Principles of Agentic Organizational Design
How to build organizations where humans and AI agents work together with clear roles, structural boundaries, and zero ambiguity about who does what.
Distilled from operating multi-agent systems across four businesses—not theory; each rule exists because something broke once and we made sure it could not break that way again.
Structural principles
How to build the system
01Deterministic first. Anything enforceable with a DB constraint, permission policy, cron, or app logic must be—platform enforces, agents judge; if you say “the agent should always do X,” make X a control instead.
02The delete test. Deleting an agent’s directory must leave the rest working (dashboard updates, no crashes, no broken refs); nothing outside that directory may depend on that agent existing.
03Radical simplicity. One obvious job per component—if you must explain a file, remove it; new agents are minimal self-contained units; prefer smaller structures and deletion over growth.
04The dashboard is an observer. It scans directories and displays what it finds—no logic there; anything the viewer must “know” is written by agents into outputs.
05One clear job per agent. Single primary mission, start narrow, broaden only after proof; keep roughly 7–10 tools/skills max so routing stays reliable.

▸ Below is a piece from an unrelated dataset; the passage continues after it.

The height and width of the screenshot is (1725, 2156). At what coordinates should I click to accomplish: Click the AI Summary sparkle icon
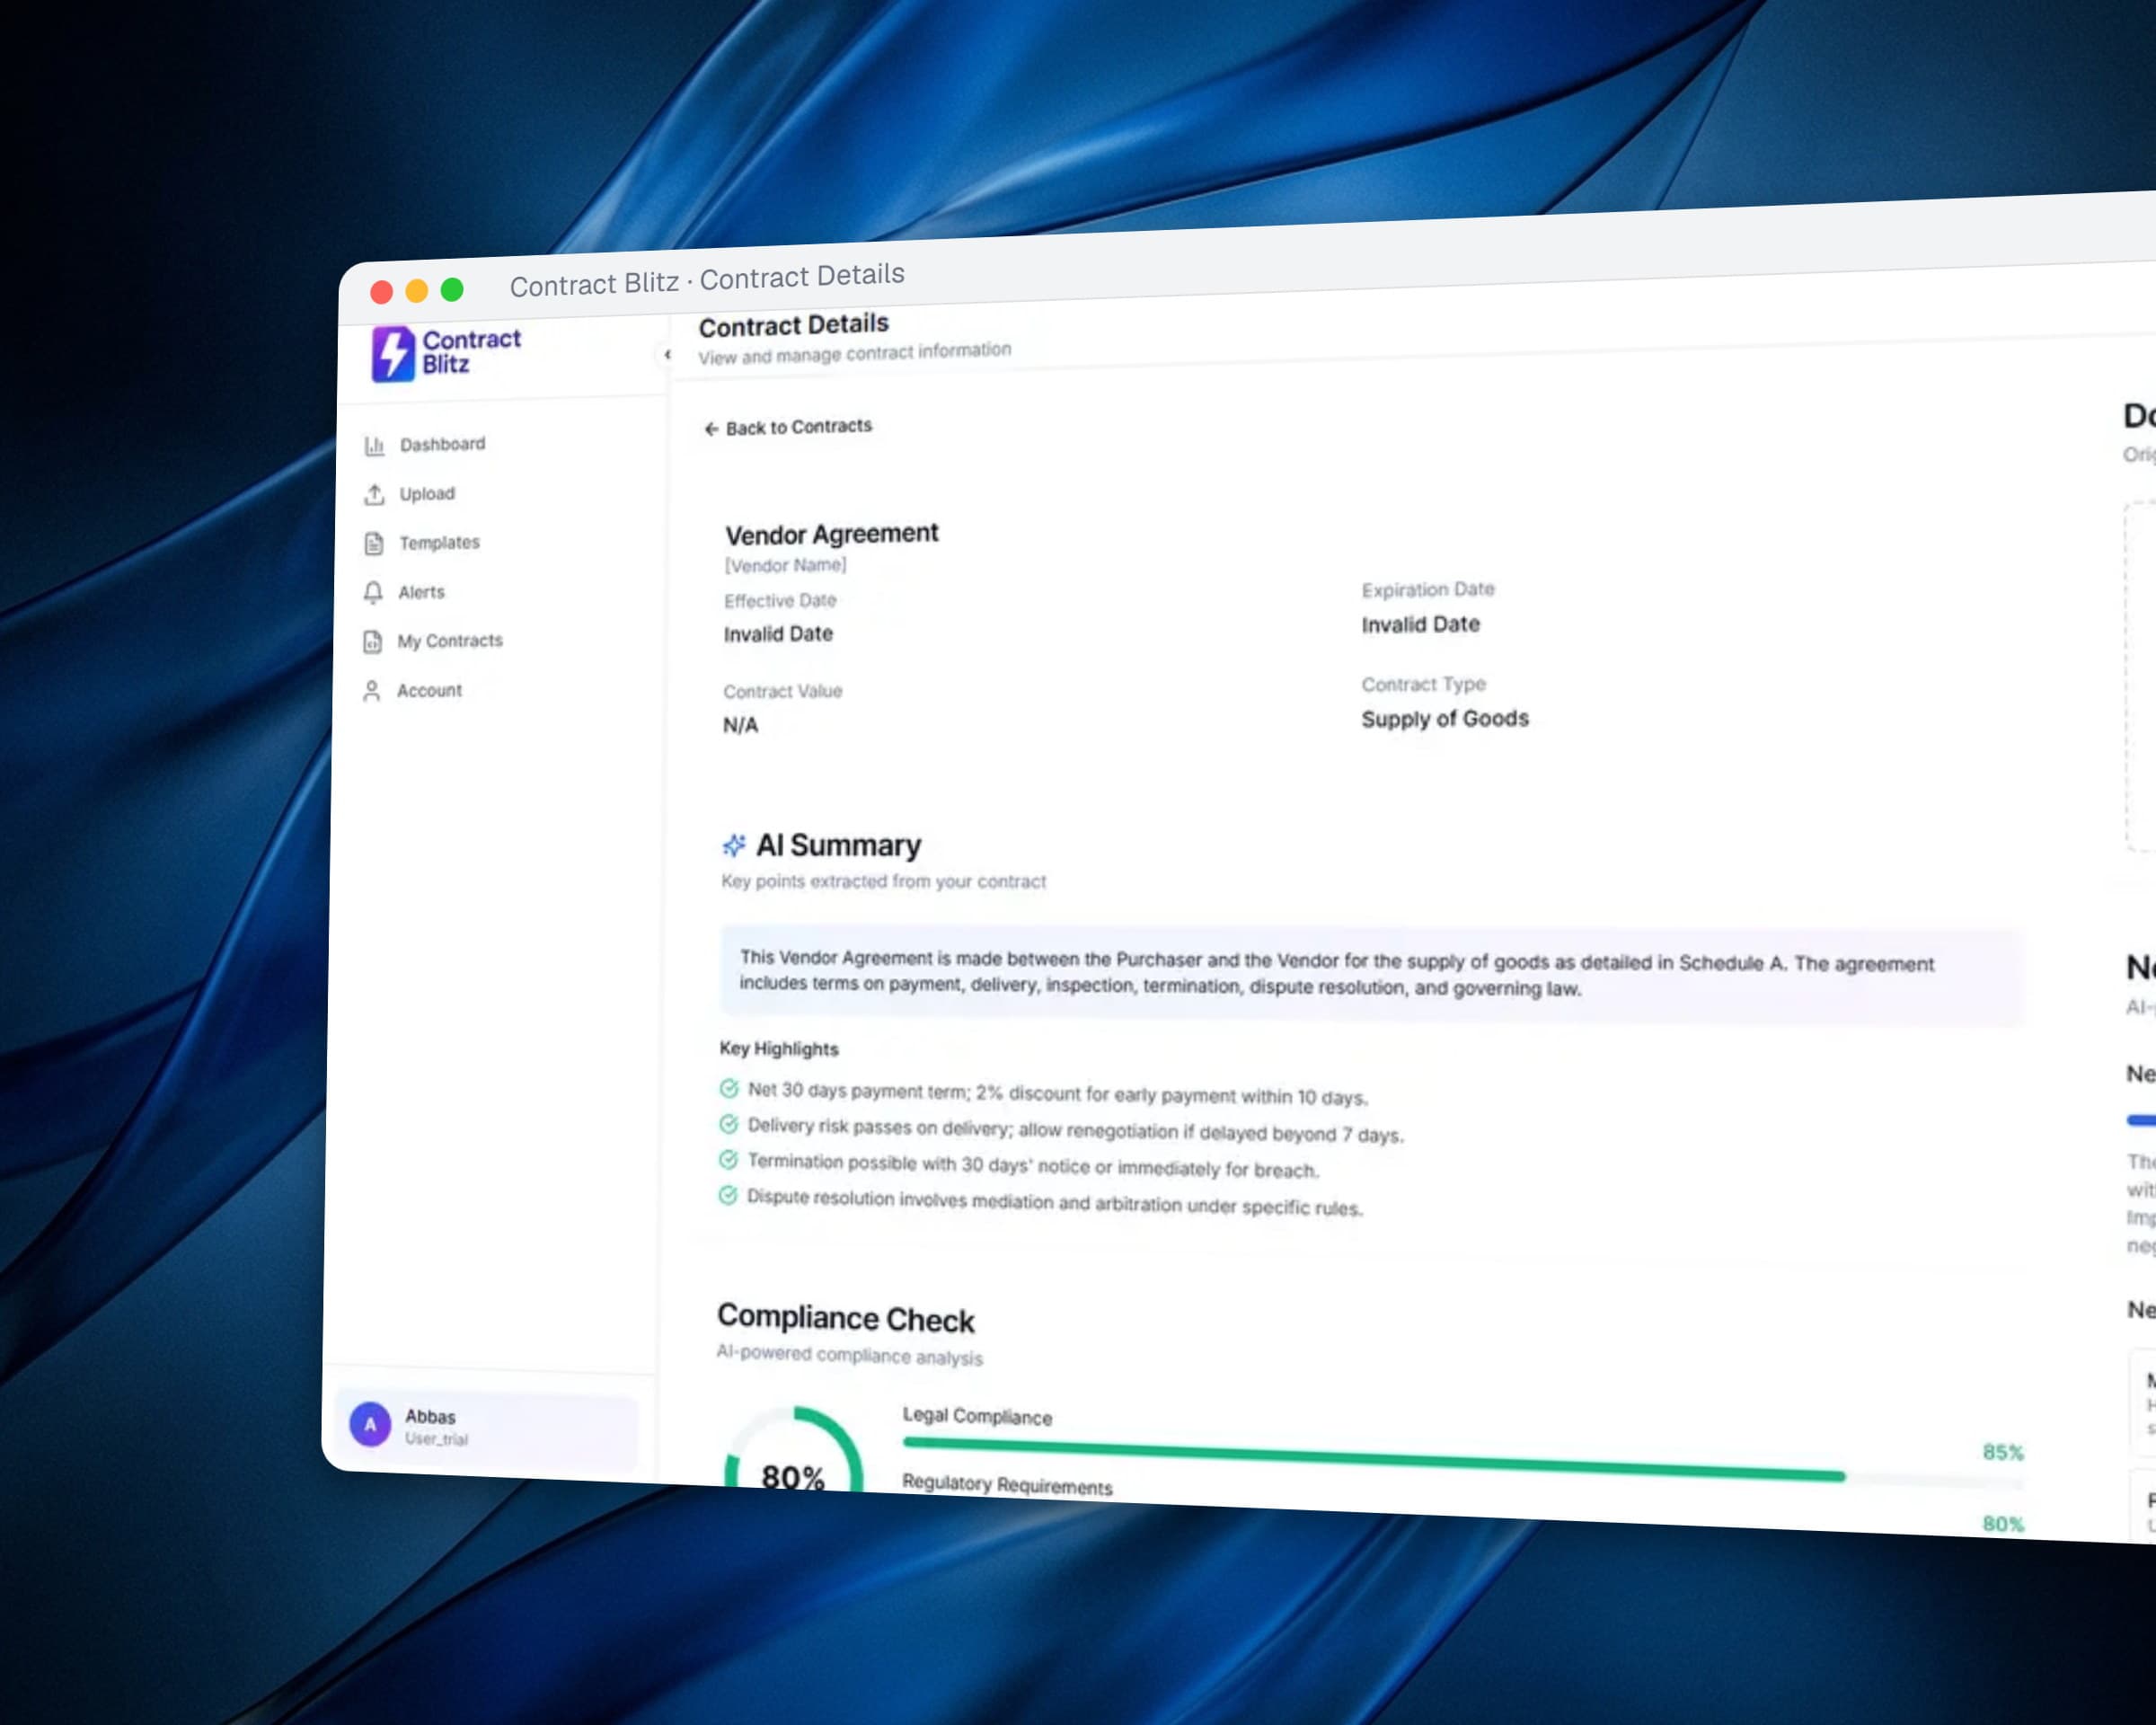pyautogui.click(x=734, y=846)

06Sellable units. One repo per business, business agents inside it—sale equals repo handoff; personal agents stay yours; no business logic in the OS layer, no personal data in business repos.
Operational principles
How agents run
07Flywheel compliance. Every run: read state, one bounded action, risk-route, execute, verify, write state, stop—no silent drift, no skipped verification or writeback, high-risk paths gate through governance.
08Append-only memory. Tasks archive, memory supersedes in new entries, specs version forward—permanence is structural; agents do not get delete powers.
09Upgrade resilience. Self-contained agent dirs with a fixed file contract so model churn, new agents, and infra changes never break existing agents.
10Human in the loop where it matters. Irreversible or high-stakes actions need human approval; reversible low-risk work runs alone; route by playbook, cost threshold, novelty, and cross-business impact.
11Scaffolding before runtime. Identity, boundaries, config, and runbooks (e.g. soul.md) exist before execution—spec before code; an agent without a spec is a liability.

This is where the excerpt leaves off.